J Environ Manage. 2025 Aug;389:125540. doi: 10.1016/j.jenvman.2025.125540. Epub 2025 Jun 14.
Poor air quality poses significant threats to public health and environmental sustainability. To mitigate such risks, accurate air quality prediction is essential to inform intervention policies that effectively reduce pollutant levels. While past research has focused on forecasting air quality trends, this paper proposes a novel predict-then-optimize framework that integrates machine learning models with a two-stage stochastic programming model. Our approach first forecasts fine particulate matter (PM2.5) levels then leverages these predictions in an optimization model to identify mitigation strategies for cities in Ontario, Canada. In the prediction phase, we develop and evaluate multiple machine learning models, including Random Forest, XGBoost, LSTM, Stacked LSTM, and ensemble architectures. These models leverage meteorological, wildfire, and historical air quality data. The predictions from the best-performing model are then used as inputs to a two-stage stochastic programming model, which selects optimal intervention policies for different cities while considering uncertainty in pollutant levels and adhering to budget constraints. Extensive computational experiments demonstrate the ensemble model's superior predictive performance compared to all other forecasting models achieving an RMSE of 3.305. The results also highlight the effectiveness of the proposed stochastic programming model to identify mitigation policies that reduce PM2.5 levels in all cities, with the majority of cities falling below the recommended limit.

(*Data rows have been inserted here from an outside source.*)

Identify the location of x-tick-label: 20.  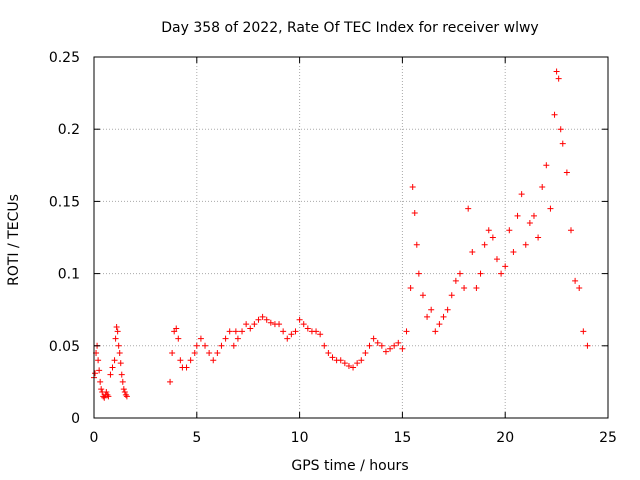
(505, 438).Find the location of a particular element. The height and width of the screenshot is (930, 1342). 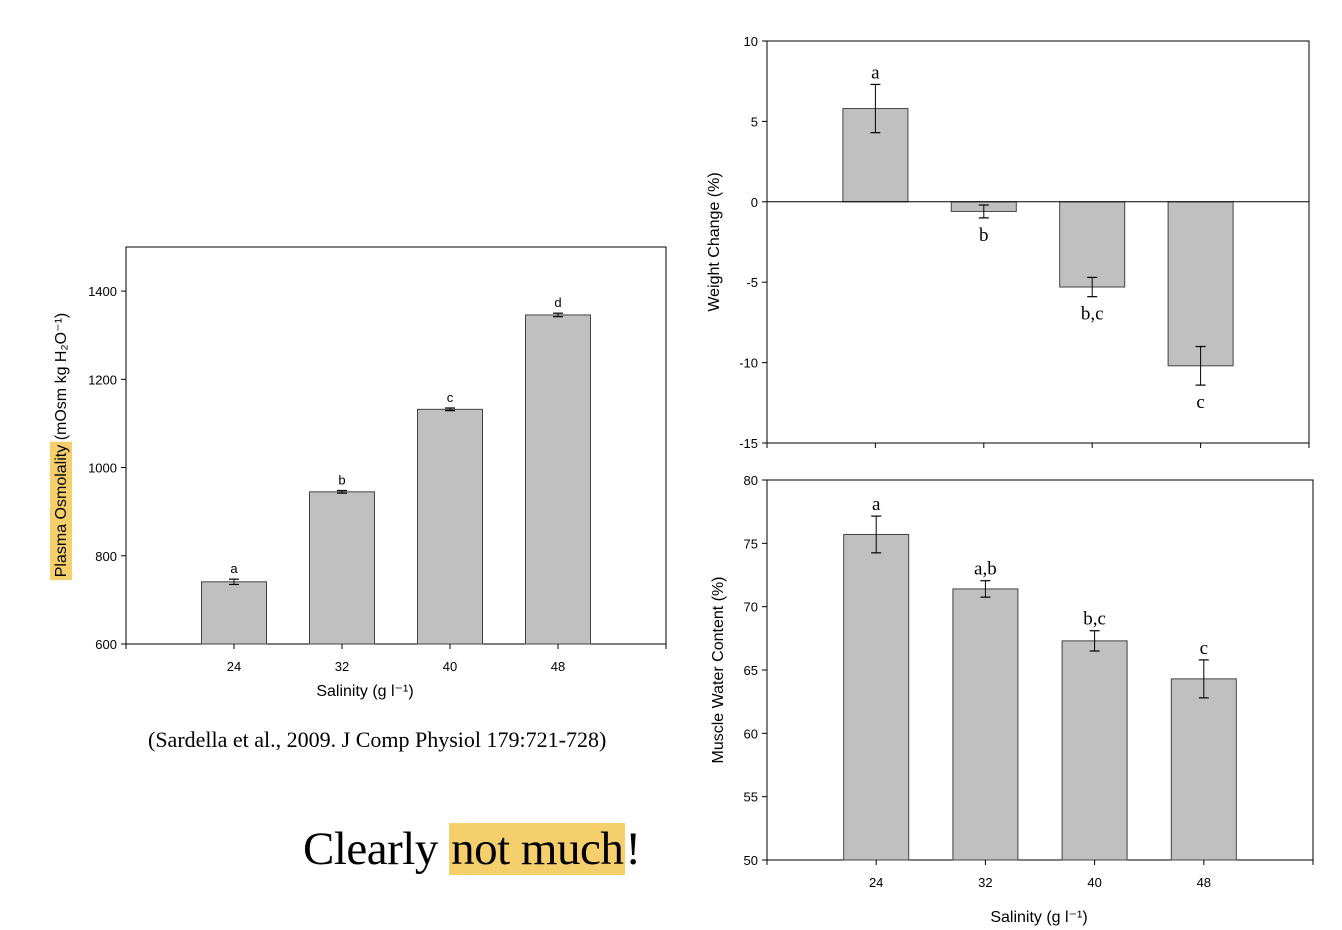

y-tick-label: -5 is located at coordinates (752, 282).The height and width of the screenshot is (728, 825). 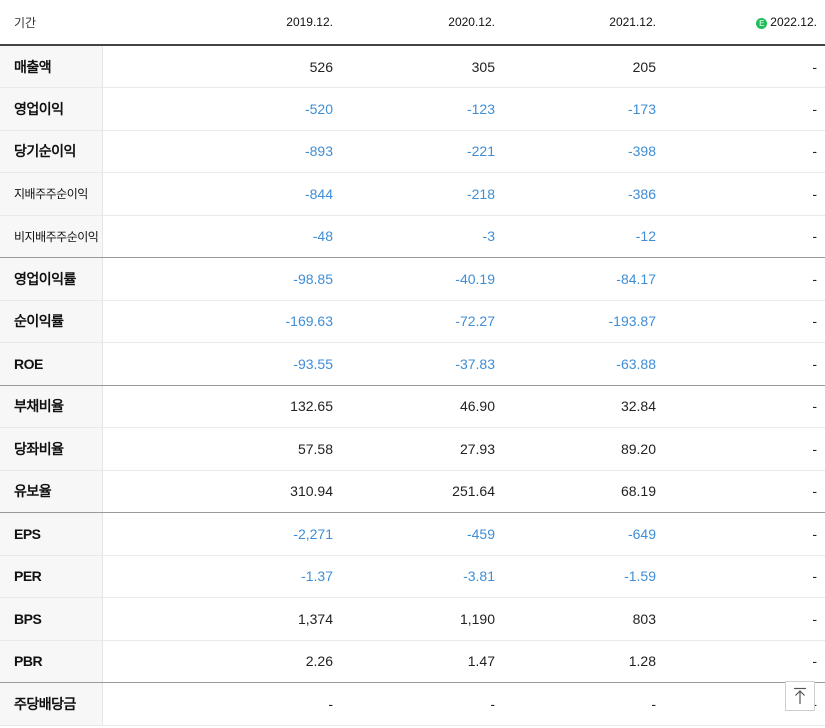 What do you see at coordinates (584, 109) in the screenshot?
I see `table-cell: -173` at bounding box center [584, 109].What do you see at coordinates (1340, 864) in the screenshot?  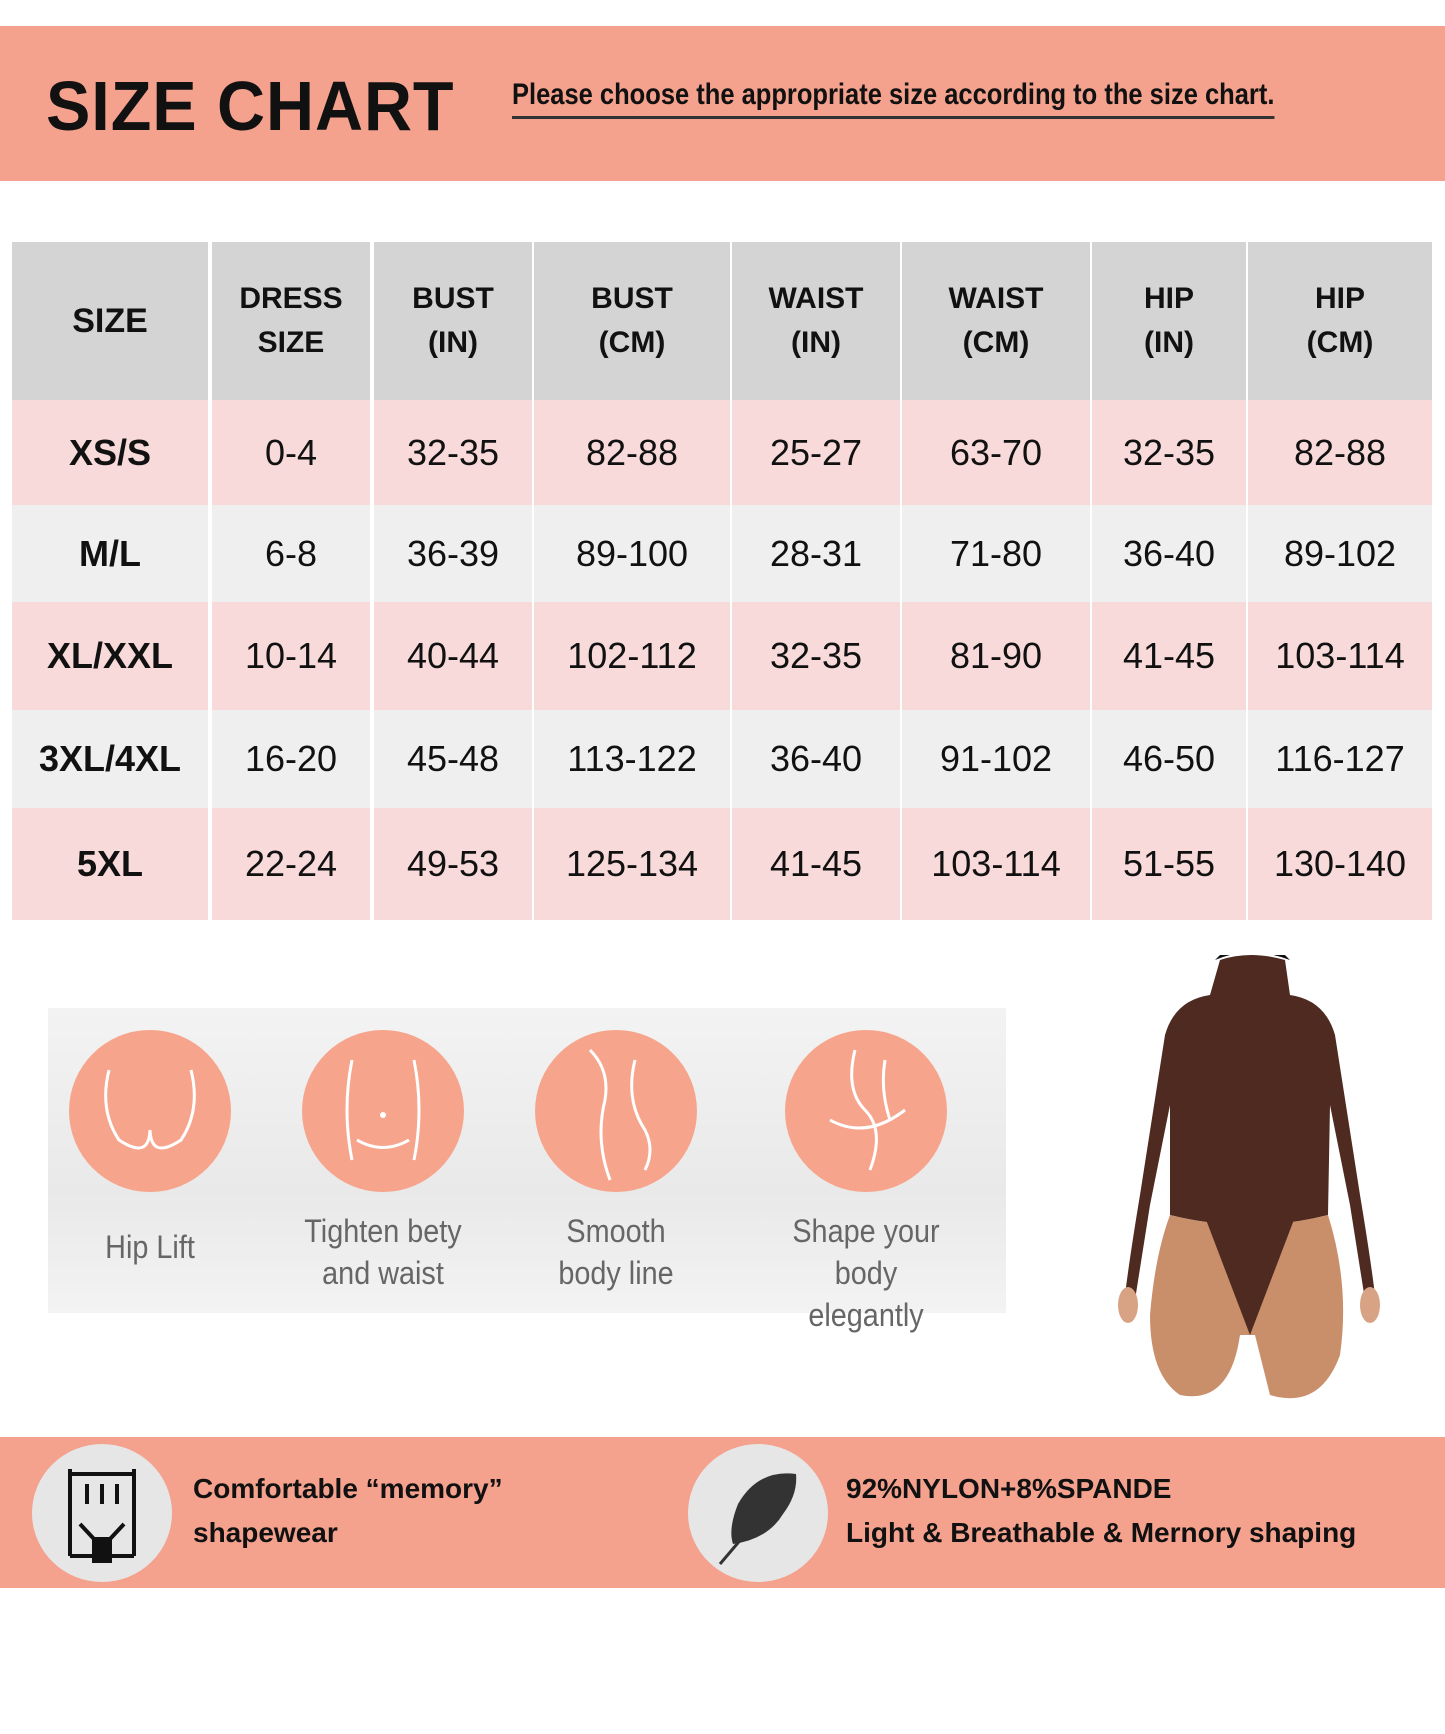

空气质量差对公众健康和环境可持续性构成重大威胁。为了降低此类风险,准确的空气质量预测对于制定有效降低污染物水平的干预政策至关重要。虽然过去的研究主要集中在预测空气质量趋势上,但本文提出了一种新颖的“先预测后优化”框架,该框架将机器学习模型与两阶段随机规划模型相结合。我们的方法首先预测细颗粒物(PM2.5)水平,然后在优化模型中利用这些预测结果,为加拿大安大略省的城市确定缓解策略。在预测阶段,我们开发并评估了多种机器学习模型,包括随机森林、XGBoost、长短期记忆网络(LSTM)、堆叠长短期记忆网络以及集成架构。这些模型利用气象、野火和历史空气质量数据。然后,将表现最佳的模型的预测结果用作两阶段随机规划模型的输入,该模型在考虑污染物水平不确定性并遵守预算约束的同时,为不同城市选择最优干预政策。大量的计算实验表明,与所有其他预测模型相比,集成模型具有卓越的预测性能,均方根误差(RMSE)为3.305。结果还突出了所提出的随机规划模型在确定降低所有城市PM2.5水平的缓解政策方面的有效性,大多数城市的PM2.5水平降至推荐限值以下。